H₂CHXdedpa and H₄CHXoctapaChiral Acyclic Chelating Ligands for ^67/68Ga and ¹¹¹In Radiopharmaceuticals

The chiral acyclic ligands H₂CHXdedpa (N₄O₂), H₂CHXdedpa-bb (N₄O₂), and H₄CHXoctapa (N₄O₄) (CHX = cyclohexyl/cyclohexane, H₂dedpa = 1,2-[[6-carboxy-pyridin-2-yl]-methylamino]­ethane, bb = N,N′-dibenzylated, H₄octapa = N,N′-bis­(6-carboxy-2-pyridylmethyl)-ethylenediamine-N,N′-diacetic acid) were synthesized, complexed with Ga­(III) and/or In­(III), and evaluated for their potential as chelating agents in radiopharmaceutical applications.

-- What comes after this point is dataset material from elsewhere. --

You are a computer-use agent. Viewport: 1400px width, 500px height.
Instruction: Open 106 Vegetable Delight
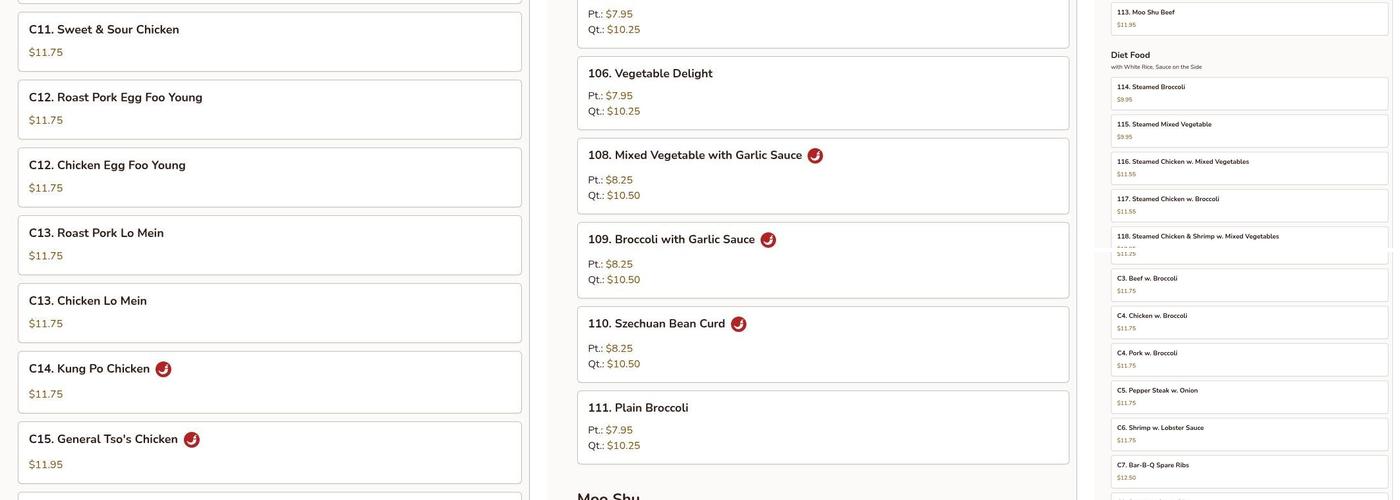[822, 92]
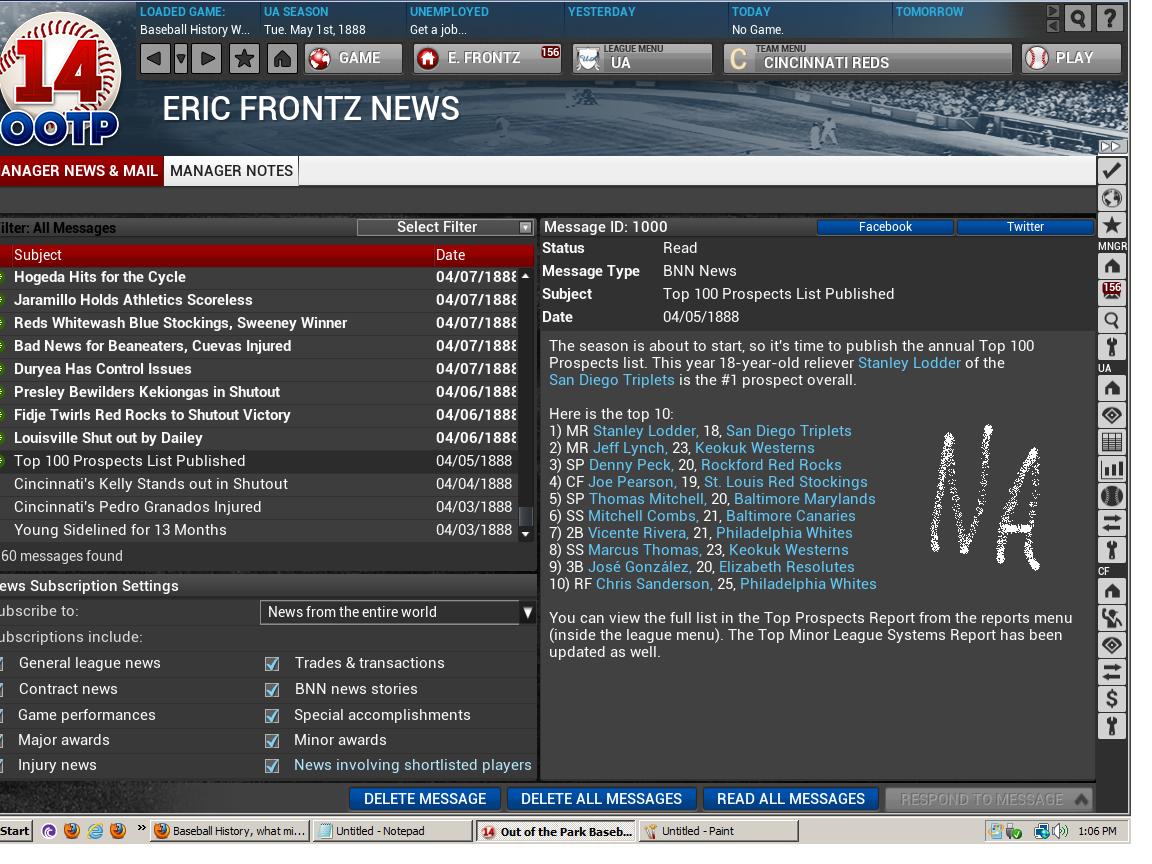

The ligands were compared to the previously studied hexadentate H₂dedpa and octadentate H₄octapa ligands to determine the effect adding a chiral 1R,2R-trans-cyclohexane to replace the ethylenediamine backbone would have on metal complex stability and radiolabeling kinetics. It was found that [Ga­(CHXdedpa)]⁺ showed very similar properties to those of [Ga­(dedpa)]⁺, with only one isomer in solution observed by NMR spectroscopy, and minimal structural changes in the solid-state X-ray structure. Like [Ga­(dedpa)]⁺, [Ga­(CHXdedpa)]⁺ exhibited exceptionally high thermodynamic stability constants (log K_ML = 28.11(8)), and the chelate retained the ability to label ⁶⁷Ga quantitatively in 10 min at room temperature at ligand concentrations of 1 × 10^–5 M. In vitro kinetic inertness assays demonstrated the [⁶⁷Ga­(CHXdedpa)]⁺ complex to be more stable than [⁶⁷Ga­(dedpa)]⁺ in a human serum competition, with 90.5% and 77.8% of ⁶⁷Ga remaining chelate-bound after 2 h, respectively. Preliminary coordination studies of H₄CHXoctapa with In­(III) demonstrated [In­(CHXoctapa)]⁻ to have an equivalently high thermodynamically stable constant as [In­(octapa)]⁻, with log K_ML values of 27.16(9) and 26.76(14), respectively. The [¹¹¹In­(CHXoctapa)]⁻ complex showed exceptionally high in vitro kinetic inertness over 120 h in human serum, comparing well with previously reported [¹¹¹In­(octapa)]⁻ values, and an improved stability compared to the current industry “gold standards” 1,4,7,10-tetraazacyclododecane-1,4,7,10-tetraacetic acid (DOTA) and diethylenetriaminepentaacetic acid (DTPA). Initial investigations reveal that the chiral acyclic hexadentate H₂CHXdedpa and octadentate H₄CHXoctapa ligands are ideal candidates for radiopharmaceutical elaboration of gallium or indium isotopes, respectively.